01232018Mar
Last updateLun, 22 Gen 2018 8pm

facebook gplus 32 twitter  RSS icon

VTEM Banners

Caso Mezzina. Ricorso al prefetto, al giudice di pace ed esposto in Procura: Ceroni detta la linea anti multe

corvari multe

“Noi non siamo qui per dire no al rispetto del codice della strada, anche noi vogliamo la riduzione degli incidenti. Non accettiamo le politiche per fare cassa, dove persone senza preavviso prendono multe. C’è chi ne ha prese 68, passandoci quattro volte al giorno” prosegue.

MONTEGRANARO - Sala piena nell’azienda Corvari di Montegranaro, con la gente che ha in mano le multe, migliaia, prese lungo la Mezzina dopo che il tutor è stato trasformato in un autovelox (LEGGI). Il senatore Remigio Ceroni, seduto a Gastone Gismondi e all’avvocato Andrea Agostini, parla di abusi evidenti: “Va pure rilevato che il costo di accertamento e modifica è troppo elevato. Parliamo di 220mila euro di notifiche, visto che viene 22 euro a verbale. L’assurdo è che l’amministrazione provinciale ha affidato a una società esterna il compito di rilevare la velocità e notificare le sanzioni. La volontà di fare cassa è documentata dal fatto che gran parte delle sanzioni riguardano la violazione dei limiti di velocità di 2-3 chilometri. Quando si vogliono prevenire incidenti stradali, bisogna tarare l’apparecchio in maniera tale che lo sforamento sia davvero elevata. La velocità di un’auto può essere determinata da una gomma nuova o vecchia, quindi un minimo di tolleranza, penso al 10%, sarebbe più adeguata. Poi se uno corre e va ai 120 è giusto sanzionare. Non dimentichiamo che gli incidenti sono in aumento, ma principalmente dall’uso del telefono cellulare” prosegue il senatore che si è fatto paladino della battaglia di molti lavoratori delle aziende calzaturiere che si trovano lungo la Mezzina.

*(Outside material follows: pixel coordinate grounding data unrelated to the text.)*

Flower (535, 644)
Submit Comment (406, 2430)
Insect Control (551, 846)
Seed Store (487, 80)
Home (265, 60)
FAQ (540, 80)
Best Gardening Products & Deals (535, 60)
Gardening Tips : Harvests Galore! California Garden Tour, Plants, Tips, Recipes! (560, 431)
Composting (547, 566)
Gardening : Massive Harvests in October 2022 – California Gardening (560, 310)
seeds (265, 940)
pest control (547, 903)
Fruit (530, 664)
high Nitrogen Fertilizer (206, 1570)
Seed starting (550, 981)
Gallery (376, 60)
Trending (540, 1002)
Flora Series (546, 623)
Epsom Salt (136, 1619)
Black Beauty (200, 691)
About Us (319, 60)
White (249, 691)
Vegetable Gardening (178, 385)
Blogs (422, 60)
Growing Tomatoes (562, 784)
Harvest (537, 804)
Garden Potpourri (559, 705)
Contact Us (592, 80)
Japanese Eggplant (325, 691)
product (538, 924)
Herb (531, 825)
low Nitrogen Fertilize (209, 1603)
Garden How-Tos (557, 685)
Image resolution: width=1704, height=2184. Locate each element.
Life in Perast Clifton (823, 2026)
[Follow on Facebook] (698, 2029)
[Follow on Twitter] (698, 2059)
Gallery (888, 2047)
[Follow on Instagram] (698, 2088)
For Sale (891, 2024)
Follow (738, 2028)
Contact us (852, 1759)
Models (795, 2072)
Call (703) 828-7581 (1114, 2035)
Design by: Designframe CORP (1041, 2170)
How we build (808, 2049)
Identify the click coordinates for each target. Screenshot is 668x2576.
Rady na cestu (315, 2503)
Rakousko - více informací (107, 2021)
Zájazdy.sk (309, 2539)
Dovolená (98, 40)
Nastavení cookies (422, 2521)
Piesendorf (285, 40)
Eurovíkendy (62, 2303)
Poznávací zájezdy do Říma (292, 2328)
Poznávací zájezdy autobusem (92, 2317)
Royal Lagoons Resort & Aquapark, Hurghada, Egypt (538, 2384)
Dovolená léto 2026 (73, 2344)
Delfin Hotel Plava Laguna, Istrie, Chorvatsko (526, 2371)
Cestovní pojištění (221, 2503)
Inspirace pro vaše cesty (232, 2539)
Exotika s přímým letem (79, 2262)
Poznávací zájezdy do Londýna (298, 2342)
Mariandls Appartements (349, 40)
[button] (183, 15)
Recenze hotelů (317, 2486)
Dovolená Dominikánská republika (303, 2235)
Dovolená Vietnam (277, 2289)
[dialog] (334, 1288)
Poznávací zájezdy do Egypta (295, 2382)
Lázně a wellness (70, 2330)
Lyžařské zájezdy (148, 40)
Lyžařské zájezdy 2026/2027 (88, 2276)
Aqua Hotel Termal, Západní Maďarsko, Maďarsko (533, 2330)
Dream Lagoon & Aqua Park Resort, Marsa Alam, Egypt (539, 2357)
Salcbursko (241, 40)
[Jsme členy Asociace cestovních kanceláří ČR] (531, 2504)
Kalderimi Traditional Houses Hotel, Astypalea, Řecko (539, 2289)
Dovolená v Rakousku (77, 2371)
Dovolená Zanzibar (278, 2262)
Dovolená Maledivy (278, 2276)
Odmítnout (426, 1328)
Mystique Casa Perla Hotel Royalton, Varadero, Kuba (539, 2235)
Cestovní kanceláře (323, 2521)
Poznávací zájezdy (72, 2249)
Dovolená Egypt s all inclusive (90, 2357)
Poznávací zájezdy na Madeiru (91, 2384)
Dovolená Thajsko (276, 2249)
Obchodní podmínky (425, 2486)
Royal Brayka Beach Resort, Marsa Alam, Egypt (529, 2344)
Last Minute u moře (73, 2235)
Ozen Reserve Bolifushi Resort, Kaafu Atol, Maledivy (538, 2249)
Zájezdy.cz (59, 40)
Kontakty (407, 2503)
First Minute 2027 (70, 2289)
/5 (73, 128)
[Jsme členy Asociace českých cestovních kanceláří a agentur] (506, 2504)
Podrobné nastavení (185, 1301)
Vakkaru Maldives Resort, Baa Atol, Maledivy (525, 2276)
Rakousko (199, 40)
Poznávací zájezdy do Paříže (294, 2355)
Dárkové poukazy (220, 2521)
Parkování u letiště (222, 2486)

“Noi non siamo qui per dire no al rispetto del codice della strada, anche noi vogliamo la riduzione degli incidenti. Non accettiamo le politiche per fare cassa, dove persone senza preavviso prendono multe. C’è chi ne ha prese 68, passandoci quattro volte al giorno” prosegue. Ceroni ne ha parlato con il Prefetto, “ma ora è cambiato e quindi già domani ne parlerò di nuovo”. E per chi vuole opporsi, ecco Andrea Agostini, l’avvocato che anche sui social ha promesso di aiutare chi vuole opporsi, riducendo i costi della parcella. “La speranza è che avvenga come a Teramo, dove l’amministrazione si è resa conto di nona ver ben segnalato un’area pedonale e ha annullato centinaia di multe comminate ai cittadini. Se facciamo lo stesso, da oggi – conclude il senatore di Forza Italia - tutti saprebbero dell’autovelox e allora non ci sarebbero più scuse”. In alternativa, ricorso al Prefetto, al Giudice di pace “a cui chiederemo che sia la Provincia a caricarsi delle spese, se le procedure di sanzione verranno ritenute non eque”, e infine un esposto alla Procura della Repubblica per verificare le procedure.

r.vit.

 

VTEM Banners
VTEM Banners
VTEM Banners

Fede, giovani e integrazione: i primi pensieri fermani di monsignor Pennacchio

Bookmakers bonuses with www gbetting.co.uk site.